Start

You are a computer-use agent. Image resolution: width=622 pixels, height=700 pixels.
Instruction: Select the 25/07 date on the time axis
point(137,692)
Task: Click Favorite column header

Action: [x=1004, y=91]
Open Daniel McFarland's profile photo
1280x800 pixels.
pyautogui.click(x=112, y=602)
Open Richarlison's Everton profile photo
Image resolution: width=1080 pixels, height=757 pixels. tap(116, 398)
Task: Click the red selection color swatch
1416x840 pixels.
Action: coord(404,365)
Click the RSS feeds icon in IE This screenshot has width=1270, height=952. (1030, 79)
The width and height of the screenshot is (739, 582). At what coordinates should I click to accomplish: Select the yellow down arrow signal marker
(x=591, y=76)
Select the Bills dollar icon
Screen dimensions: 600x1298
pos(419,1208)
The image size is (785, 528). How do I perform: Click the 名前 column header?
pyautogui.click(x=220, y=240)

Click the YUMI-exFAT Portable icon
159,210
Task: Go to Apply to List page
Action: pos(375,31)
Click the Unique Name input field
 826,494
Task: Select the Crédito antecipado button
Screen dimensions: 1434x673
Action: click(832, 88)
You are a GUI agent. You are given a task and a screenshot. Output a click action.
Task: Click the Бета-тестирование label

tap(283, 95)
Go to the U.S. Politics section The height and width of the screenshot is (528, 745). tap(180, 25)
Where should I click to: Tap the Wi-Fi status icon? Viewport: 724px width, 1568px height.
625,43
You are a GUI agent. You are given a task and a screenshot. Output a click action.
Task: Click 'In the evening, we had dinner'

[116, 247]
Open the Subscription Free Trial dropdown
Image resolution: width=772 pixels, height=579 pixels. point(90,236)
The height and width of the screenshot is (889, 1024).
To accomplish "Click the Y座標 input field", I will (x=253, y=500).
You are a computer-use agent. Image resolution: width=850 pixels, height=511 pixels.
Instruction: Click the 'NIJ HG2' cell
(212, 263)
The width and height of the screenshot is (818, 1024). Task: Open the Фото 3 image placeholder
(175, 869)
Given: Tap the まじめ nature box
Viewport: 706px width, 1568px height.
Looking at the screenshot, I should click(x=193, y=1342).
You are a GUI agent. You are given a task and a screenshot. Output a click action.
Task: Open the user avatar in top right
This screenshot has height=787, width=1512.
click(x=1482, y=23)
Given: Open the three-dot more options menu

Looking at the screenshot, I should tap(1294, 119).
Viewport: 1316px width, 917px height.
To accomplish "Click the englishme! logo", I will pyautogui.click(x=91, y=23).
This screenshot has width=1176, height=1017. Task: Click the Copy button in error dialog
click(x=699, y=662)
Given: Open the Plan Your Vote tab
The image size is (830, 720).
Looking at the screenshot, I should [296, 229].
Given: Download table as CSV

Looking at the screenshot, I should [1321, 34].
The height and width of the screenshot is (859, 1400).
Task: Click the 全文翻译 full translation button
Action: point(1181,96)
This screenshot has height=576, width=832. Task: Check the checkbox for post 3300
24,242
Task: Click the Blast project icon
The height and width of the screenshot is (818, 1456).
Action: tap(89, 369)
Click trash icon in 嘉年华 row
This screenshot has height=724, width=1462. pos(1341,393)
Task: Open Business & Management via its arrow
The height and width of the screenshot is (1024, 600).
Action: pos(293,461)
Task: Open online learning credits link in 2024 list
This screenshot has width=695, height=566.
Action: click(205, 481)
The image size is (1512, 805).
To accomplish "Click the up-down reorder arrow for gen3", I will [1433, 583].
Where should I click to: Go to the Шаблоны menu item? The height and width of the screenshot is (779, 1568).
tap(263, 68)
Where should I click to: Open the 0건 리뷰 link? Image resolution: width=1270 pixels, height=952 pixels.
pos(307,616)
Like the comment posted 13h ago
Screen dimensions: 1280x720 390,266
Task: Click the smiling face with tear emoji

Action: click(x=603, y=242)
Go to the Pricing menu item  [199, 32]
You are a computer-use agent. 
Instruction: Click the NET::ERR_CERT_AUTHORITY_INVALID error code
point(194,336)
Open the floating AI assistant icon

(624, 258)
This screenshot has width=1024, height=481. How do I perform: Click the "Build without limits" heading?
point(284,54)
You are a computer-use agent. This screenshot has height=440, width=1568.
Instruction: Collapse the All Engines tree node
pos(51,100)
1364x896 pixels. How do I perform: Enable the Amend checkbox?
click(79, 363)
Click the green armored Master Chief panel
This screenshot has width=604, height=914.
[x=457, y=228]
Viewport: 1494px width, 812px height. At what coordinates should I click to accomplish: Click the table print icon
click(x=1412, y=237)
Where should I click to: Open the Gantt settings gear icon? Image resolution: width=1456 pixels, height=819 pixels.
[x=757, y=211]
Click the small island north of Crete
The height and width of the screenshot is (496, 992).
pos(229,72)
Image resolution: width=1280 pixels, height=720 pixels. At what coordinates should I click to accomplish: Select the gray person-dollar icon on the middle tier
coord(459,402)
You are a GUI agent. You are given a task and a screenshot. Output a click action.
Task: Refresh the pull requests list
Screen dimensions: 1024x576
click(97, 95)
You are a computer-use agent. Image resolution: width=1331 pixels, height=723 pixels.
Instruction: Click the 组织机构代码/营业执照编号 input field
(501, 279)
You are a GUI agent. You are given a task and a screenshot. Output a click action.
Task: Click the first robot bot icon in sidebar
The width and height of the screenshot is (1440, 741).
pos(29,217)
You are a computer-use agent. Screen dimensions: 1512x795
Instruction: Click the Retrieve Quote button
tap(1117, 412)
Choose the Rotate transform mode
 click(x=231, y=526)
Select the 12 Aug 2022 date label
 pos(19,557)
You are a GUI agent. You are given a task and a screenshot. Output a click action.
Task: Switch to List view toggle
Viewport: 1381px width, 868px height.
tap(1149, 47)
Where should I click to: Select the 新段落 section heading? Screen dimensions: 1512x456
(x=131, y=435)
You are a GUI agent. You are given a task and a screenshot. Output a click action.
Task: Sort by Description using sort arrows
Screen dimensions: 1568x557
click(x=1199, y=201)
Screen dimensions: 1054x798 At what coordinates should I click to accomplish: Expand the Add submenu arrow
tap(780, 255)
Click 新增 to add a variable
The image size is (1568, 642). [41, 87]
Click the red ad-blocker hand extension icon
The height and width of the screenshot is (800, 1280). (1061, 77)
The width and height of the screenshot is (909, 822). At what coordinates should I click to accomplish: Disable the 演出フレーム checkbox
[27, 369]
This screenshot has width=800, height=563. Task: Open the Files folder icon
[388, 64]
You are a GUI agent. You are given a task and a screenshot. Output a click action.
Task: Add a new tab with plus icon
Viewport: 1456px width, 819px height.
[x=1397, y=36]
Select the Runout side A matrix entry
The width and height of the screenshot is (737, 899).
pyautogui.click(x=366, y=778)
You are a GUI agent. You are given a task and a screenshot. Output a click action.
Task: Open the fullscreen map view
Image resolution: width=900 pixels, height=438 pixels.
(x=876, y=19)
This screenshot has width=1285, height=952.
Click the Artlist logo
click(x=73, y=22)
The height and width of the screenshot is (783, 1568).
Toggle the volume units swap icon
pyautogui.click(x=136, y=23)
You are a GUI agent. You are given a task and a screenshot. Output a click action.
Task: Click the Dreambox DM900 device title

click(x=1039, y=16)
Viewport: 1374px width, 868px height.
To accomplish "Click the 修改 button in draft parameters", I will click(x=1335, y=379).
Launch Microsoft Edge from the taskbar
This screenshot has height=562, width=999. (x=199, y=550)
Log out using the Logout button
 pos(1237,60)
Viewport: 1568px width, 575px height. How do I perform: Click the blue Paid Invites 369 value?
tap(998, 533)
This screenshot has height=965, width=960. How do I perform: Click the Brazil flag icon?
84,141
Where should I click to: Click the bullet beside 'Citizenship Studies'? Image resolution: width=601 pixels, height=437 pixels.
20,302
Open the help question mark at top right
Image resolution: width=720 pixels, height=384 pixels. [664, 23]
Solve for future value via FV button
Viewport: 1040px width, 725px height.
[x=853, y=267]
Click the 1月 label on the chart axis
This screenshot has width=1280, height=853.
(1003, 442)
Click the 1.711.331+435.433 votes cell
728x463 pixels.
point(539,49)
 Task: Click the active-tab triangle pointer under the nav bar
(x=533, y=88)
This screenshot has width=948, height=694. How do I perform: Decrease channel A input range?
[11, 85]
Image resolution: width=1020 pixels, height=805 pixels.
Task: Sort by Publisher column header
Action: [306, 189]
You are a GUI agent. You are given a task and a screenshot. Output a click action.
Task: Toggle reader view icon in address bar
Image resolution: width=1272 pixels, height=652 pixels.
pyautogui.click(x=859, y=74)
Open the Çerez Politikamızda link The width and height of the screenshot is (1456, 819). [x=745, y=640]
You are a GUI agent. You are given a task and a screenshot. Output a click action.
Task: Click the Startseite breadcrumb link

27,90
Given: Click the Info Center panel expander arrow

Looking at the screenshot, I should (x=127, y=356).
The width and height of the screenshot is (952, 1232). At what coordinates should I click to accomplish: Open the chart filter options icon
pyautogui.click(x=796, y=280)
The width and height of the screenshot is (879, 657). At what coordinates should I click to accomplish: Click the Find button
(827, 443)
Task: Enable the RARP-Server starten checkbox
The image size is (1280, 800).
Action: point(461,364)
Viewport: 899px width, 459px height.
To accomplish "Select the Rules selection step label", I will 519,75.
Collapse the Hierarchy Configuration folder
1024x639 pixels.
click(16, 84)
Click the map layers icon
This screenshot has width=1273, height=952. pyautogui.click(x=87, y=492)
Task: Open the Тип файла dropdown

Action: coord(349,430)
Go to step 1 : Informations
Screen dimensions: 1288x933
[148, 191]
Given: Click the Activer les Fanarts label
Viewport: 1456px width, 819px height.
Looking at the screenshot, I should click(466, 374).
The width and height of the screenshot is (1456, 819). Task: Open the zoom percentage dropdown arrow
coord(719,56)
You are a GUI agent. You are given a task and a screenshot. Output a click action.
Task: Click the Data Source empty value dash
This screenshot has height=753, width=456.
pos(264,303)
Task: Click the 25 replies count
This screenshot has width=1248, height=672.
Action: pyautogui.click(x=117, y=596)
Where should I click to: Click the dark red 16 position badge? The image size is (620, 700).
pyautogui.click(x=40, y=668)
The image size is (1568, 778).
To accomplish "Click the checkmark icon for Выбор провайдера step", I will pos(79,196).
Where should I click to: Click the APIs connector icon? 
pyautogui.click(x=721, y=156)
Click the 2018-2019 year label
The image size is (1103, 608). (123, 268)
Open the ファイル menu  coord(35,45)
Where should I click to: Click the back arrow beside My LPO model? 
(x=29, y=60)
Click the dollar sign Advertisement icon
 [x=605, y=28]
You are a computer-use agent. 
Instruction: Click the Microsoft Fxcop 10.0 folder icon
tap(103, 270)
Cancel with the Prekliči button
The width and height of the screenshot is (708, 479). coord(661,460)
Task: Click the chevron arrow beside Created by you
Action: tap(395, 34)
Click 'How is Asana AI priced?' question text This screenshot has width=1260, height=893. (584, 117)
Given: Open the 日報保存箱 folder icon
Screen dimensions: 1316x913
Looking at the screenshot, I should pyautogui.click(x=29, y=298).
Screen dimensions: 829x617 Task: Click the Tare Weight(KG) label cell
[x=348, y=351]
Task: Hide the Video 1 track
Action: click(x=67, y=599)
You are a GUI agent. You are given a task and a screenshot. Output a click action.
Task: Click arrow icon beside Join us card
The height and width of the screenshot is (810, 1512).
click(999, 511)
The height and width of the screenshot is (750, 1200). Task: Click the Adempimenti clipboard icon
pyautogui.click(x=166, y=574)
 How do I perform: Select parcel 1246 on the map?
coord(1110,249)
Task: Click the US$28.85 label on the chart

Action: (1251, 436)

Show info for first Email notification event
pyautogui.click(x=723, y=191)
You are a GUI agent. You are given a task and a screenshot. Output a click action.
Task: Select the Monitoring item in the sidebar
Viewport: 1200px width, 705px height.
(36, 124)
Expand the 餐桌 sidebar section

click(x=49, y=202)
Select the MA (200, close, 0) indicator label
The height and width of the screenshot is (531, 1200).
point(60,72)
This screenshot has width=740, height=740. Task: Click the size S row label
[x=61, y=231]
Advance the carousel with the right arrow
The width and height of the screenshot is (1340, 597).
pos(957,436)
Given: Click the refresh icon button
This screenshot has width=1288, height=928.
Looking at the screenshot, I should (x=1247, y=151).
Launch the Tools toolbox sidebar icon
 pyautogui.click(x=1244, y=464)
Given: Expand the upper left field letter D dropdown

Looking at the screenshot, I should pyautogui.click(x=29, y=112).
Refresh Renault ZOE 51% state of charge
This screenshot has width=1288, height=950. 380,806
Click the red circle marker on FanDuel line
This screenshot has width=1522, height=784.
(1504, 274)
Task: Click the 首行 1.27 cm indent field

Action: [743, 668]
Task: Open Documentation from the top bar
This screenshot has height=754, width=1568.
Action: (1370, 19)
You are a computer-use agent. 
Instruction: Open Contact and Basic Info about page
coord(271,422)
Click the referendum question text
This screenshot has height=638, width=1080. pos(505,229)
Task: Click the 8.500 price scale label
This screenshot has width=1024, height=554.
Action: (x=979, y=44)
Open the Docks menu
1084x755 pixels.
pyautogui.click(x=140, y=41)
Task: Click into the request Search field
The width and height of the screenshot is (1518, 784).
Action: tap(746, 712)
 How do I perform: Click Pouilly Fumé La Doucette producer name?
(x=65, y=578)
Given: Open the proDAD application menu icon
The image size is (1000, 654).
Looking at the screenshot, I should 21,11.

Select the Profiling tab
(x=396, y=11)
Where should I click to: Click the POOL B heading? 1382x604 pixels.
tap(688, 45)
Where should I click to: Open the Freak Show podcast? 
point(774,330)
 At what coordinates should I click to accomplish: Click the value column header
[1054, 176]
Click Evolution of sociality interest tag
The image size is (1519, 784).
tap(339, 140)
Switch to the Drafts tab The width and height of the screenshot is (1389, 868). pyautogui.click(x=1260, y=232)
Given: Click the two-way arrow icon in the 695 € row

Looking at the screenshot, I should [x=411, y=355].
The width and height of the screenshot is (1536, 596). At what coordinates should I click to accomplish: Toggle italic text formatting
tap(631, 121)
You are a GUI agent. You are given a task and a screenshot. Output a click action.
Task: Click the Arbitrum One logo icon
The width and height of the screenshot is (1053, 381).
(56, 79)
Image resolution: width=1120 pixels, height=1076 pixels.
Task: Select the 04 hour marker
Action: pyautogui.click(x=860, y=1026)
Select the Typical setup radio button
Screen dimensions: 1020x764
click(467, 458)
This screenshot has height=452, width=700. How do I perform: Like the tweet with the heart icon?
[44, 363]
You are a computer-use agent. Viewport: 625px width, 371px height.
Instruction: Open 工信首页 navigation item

End

▶ Problem details: Reproduce everything in the data above, from the line containing "Solve for future value via FV button" down to the line containing "Action: point(461,364)", with both of those lines included and nothing altered.

▶ Solution:
Solve for future value via FV button
Viewport: 1040px width, 725px height.
[x=853, y=267]
Click the 1月 label on the chart axis
This screenshot has width=1280, height=853.
(1003, 442)
Click the 1.711.331+435.433 votes cell
728x463 pixels.
point(539,49)
 Task: Click the active-tab triangle pointer under the nav bar
(x=533, y=88)
This screenshot has width=948, height=694. How do I perform: Decrease channel A input range?
[11, 85]
Image resolution: width=1020 pixels, height=805 pixels.
Task: Sort by Publisher column header
Action: [306, 189]
You are a GUI agent. You are given a task and a screenshot. Output a click action.
Task: Toggle reader view icon in address bar
Image resolution: width=1272 pixels, height=652 pixels.
pyautogui.click(x=859, y=74)
Open the Çerez Politikamızda link The width and height of the screenshot is (1456, 819). [x=745, y=640]
You are a GUI agent. You are given a task and a screenshot. Output a click action.
Task: Click the Startseite breadcrumb link

27,90
Given: Click the Info Center panel expander arrow

Looking at the screenshot, I should (x=127, y=356).
The width and height of the screenshot is (952, 1232). At what coordinates should I click to accomplish: Open the chart filter options icon
pyautogui.click(x=796, y=280)
The width and height of the screenshot is (879, 657). At what coordinates should I click to accomplish: Click the Find button
(827, 443)
Task: Enable the RARP-Server starten checkbox
The image size is (1280, 800).
Action: point(461,364)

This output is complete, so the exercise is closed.